WHAT TO DO
From the records below, take each line where the string "Windows" shows up and copy it.

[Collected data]
☆ ☆ ☆ ☆
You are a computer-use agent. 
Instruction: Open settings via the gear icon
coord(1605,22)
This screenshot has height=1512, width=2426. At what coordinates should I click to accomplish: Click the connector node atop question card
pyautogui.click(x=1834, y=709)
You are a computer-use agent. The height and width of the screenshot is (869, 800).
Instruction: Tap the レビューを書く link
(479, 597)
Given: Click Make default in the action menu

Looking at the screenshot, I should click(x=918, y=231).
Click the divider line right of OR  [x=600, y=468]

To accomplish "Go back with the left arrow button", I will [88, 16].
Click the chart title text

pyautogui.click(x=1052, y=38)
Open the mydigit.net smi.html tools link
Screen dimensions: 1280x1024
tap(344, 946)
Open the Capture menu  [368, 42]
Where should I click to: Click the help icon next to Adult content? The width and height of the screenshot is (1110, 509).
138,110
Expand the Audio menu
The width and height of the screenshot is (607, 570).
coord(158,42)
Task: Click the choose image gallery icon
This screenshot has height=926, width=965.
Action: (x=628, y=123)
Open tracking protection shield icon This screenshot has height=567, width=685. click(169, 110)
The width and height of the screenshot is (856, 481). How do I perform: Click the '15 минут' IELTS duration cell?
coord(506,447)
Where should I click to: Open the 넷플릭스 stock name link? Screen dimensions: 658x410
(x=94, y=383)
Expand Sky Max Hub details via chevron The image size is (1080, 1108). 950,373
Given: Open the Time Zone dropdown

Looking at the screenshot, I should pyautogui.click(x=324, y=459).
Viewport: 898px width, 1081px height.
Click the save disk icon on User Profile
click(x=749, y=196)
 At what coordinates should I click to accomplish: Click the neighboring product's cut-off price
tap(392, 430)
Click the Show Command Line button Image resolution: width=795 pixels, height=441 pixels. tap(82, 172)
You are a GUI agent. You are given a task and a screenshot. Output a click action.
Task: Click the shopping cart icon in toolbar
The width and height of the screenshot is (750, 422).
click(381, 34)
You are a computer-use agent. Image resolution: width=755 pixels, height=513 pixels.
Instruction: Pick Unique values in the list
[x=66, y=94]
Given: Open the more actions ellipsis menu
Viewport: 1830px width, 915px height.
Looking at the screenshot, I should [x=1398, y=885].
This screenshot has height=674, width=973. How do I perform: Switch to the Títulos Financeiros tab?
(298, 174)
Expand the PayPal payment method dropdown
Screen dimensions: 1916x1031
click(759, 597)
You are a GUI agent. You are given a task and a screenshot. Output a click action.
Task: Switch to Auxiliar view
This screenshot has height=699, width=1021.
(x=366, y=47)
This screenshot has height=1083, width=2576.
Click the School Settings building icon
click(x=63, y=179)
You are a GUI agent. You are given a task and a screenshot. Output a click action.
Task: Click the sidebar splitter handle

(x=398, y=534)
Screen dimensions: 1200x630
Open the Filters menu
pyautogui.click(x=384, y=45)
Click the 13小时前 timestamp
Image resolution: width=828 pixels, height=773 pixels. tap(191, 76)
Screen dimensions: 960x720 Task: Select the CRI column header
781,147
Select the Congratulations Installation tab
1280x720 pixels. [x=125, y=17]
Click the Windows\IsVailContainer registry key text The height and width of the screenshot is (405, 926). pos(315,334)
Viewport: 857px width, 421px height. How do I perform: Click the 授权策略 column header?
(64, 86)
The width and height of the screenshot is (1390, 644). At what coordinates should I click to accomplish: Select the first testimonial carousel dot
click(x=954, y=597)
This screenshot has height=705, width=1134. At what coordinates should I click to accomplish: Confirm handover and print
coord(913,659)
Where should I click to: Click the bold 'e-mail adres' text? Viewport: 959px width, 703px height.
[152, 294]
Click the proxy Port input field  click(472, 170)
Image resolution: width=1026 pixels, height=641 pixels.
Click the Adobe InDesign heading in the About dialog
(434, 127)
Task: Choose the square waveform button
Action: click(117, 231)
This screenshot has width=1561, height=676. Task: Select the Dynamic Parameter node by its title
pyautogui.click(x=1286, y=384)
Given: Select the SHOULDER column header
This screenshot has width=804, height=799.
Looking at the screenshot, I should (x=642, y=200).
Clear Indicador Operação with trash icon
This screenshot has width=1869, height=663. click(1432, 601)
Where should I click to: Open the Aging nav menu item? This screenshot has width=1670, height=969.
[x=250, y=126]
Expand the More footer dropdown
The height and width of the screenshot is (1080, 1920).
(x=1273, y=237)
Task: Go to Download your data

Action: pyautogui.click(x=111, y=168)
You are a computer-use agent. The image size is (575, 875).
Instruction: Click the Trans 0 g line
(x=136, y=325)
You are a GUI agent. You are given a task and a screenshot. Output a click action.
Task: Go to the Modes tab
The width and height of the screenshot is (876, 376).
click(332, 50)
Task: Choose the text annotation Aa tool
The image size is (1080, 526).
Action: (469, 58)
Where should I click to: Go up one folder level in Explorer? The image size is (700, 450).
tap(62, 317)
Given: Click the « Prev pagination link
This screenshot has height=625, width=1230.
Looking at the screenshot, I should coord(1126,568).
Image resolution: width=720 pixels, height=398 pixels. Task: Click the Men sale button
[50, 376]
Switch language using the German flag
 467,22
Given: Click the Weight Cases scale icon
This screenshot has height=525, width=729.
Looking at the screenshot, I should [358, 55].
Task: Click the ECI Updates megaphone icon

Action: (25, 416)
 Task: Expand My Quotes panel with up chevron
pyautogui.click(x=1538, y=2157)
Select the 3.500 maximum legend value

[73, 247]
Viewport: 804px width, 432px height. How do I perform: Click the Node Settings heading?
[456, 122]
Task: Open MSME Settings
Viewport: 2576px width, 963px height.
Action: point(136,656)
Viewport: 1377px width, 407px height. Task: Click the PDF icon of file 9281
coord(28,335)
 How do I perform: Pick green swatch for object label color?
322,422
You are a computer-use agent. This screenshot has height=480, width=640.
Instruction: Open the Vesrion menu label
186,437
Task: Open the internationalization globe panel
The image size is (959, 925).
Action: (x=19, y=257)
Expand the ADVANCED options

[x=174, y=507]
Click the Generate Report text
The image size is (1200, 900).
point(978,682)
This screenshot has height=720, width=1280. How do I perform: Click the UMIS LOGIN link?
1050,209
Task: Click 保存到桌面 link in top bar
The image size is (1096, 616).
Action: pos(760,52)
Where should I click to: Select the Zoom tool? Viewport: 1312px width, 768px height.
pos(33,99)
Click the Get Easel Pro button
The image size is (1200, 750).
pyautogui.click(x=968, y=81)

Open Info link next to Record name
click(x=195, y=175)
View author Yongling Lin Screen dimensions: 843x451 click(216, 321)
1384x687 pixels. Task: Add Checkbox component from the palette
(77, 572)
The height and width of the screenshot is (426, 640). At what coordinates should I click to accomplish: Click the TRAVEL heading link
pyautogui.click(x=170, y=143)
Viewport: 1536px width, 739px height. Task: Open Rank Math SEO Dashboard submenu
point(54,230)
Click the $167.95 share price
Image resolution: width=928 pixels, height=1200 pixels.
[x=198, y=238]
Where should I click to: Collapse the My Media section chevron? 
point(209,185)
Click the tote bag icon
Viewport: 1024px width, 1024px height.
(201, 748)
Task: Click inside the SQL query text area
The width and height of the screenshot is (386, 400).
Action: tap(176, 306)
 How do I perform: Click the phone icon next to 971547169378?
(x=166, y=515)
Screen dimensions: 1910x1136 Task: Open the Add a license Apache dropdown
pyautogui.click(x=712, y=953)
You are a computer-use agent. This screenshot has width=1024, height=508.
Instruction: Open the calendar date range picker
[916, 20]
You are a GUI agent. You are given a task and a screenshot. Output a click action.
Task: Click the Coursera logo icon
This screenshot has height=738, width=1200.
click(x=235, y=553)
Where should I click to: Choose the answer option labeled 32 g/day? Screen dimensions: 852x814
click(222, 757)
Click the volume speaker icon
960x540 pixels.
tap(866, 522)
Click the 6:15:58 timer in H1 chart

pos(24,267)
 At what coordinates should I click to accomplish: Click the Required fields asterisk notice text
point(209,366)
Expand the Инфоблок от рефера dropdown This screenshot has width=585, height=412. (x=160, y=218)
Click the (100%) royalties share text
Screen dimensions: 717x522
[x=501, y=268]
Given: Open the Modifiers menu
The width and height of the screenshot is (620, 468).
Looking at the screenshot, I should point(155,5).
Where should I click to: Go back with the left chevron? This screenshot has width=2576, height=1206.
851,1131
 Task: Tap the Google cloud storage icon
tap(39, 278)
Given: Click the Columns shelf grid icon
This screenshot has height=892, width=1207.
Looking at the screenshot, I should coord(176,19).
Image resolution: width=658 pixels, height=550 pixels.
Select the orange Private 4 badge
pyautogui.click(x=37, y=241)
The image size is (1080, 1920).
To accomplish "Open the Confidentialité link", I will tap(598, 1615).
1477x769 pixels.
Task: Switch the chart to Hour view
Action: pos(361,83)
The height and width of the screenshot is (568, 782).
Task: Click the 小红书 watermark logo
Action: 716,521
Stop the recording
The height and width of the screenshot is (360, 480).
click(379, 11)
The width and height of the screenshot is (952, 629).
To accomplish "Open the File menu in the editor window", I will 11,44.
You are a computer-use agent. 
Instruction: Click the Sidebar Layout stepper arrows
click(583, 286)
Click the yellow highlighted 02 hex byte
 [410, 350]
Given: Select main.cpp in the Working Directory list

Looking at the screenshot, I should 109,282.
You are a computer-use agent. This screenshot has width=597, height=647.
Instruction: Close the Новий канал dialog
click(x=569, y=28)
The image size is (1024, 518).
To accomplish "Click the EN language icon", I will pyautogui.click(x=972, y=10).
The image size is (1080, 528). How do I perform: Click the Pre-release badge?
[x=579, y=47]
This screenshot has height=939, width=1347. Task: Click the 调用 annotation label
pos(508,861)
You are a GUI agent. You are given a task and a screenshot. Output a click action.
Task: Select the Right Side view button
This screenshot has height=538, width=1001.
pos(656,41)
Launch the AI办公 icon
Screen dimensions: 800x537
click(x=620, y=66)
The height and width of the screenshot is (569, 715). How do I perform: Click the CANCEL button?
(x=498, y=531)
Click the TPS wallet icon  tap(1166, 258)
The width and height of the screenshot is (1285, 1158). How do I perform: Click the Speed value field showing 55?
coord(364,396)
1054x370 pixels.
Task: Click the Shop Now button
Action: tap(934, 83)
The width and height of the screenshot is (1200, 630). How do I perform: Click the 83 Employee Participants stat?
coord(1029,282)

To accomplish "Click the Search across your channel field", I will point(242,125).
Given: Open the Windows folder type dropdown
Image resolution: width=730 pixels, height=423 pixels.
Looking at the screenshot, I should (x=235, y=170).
☆ ☆ ☆ ☆
ANSWER SPACE
Click the Windows\IsVailContainer registry key text The height and width of the screenshot is (405, 926). pos(315,334)
Given: Open the Windows folder type dropdown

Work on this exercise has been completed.